#### AIM OF THE TASK
Rescale the records below by writing out every line again, requests included, with each coordinate in the answers multiplied by 2.5 and rounded to a whole number, halves rounding up. Keep the numbers in the requests and their format samples unchanged, and leave the pictures out of your answer.

#### MATERIAL FOR THIS TASK
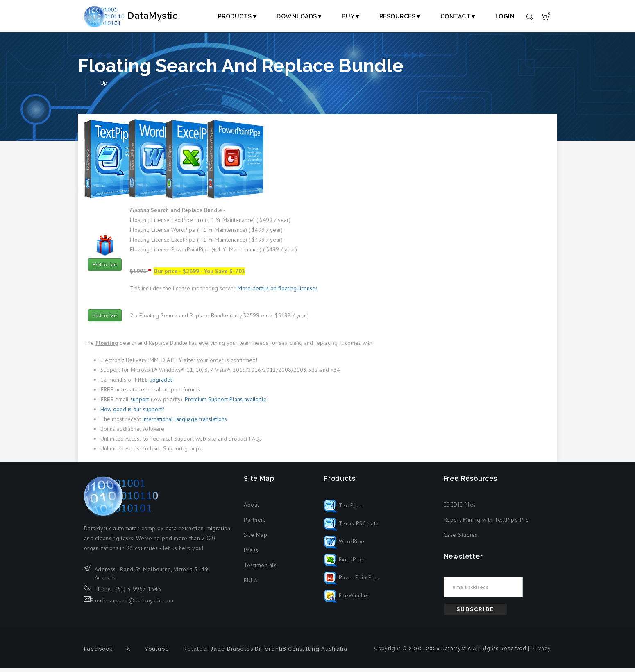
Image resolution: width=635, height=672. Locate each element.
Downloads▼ (299, 16)
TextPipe (343, 509)
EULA (250, 584)
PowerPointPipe (352, 581)
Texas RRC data (351, 527)
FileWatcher (347, 599)
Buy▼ (351, 16)
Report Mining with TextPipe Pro (486, 523)
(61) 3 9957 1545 (138, 592)
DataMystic (140, 16)
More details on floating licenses (278, 292)
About (252, 508)
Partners (255, 523)
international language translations (185, 422)
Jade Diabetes (232, 652)
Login (505, 16)
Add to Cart (105, 267)
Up (104, 86)
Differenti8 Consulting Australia (301, 652)
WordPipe (344, 545)
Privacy (541, 652)
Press (251, 553)
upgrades (161, 383)
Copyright (387, 652)
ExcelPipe (344, 563)
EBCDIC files (460, 508)
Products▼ (238, 16)
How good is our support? (132, 412)
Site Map (255, 538)
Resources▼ (400, 16)
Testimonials (260, 568)
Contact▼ (458, 16)
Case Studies (460, 538)
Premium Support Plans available (226, 403)
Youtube (157, 652)
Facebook (98, 652)
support (140, 403)
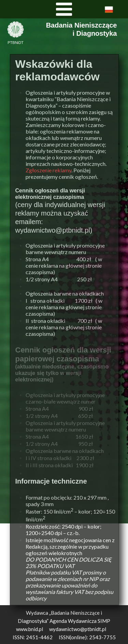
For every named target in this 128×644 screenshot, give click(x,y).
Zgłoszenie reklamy (48, 170)
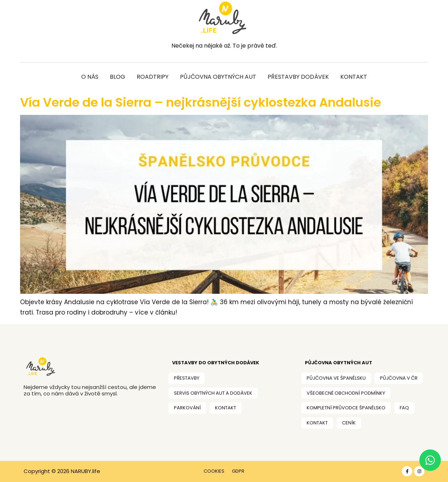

#### WRITTEN RESPONSE
Image resolution: width=635, height=672. Locate each element.
Downloads▼ (748, 40)
TextPipe (858, 1273)
EULA (625, 1460)
PowerPointPipe (880, 1453)
Texas RRC data (878, 1318)
FileWatcher (868, 1498)
Buy▼ (878, 40)
Report Mining with TextPipe Pro (1215, 1308)
(61) 3 9957 1545 (345, 1480)
DataMystic (350, 40)
More details on floating licenses (695, 730)
About (630, 1270)
Partners (638, 1308)
international language translations (463, 1055)
Jade Diabetes (580, 1630)
Login (1263, 40)
Add to Cart (263, 668)
Up (260, 215)
Differenti8 Consulting Australia (753, 1630)
WordPipe (860, 1363)
Privacy (1353, 1630)
Press (628, 1383)
upgrades (403, 958)
Copyright (968, 1630)
ExcelPipe (860, 1408)
EBCDIC files (1150, 1270)
Products▼ (595, 40)
How good is our support? (330, 1030)
Site Map (638, 1345)
Resources▼ (1000, 40)
Testimonials (650, 1420)
Contact▼ (1145, 40)
Case Studies (1150, 1345)
Premium Support Plans available (565, 1008)
Youtube (393, 1630)
Facebook (245, 1630)
support (350, 1008)
For every named target in this 128×644 screenshot, give click(x,y).
Zgłoszenie reklamy (120, 425)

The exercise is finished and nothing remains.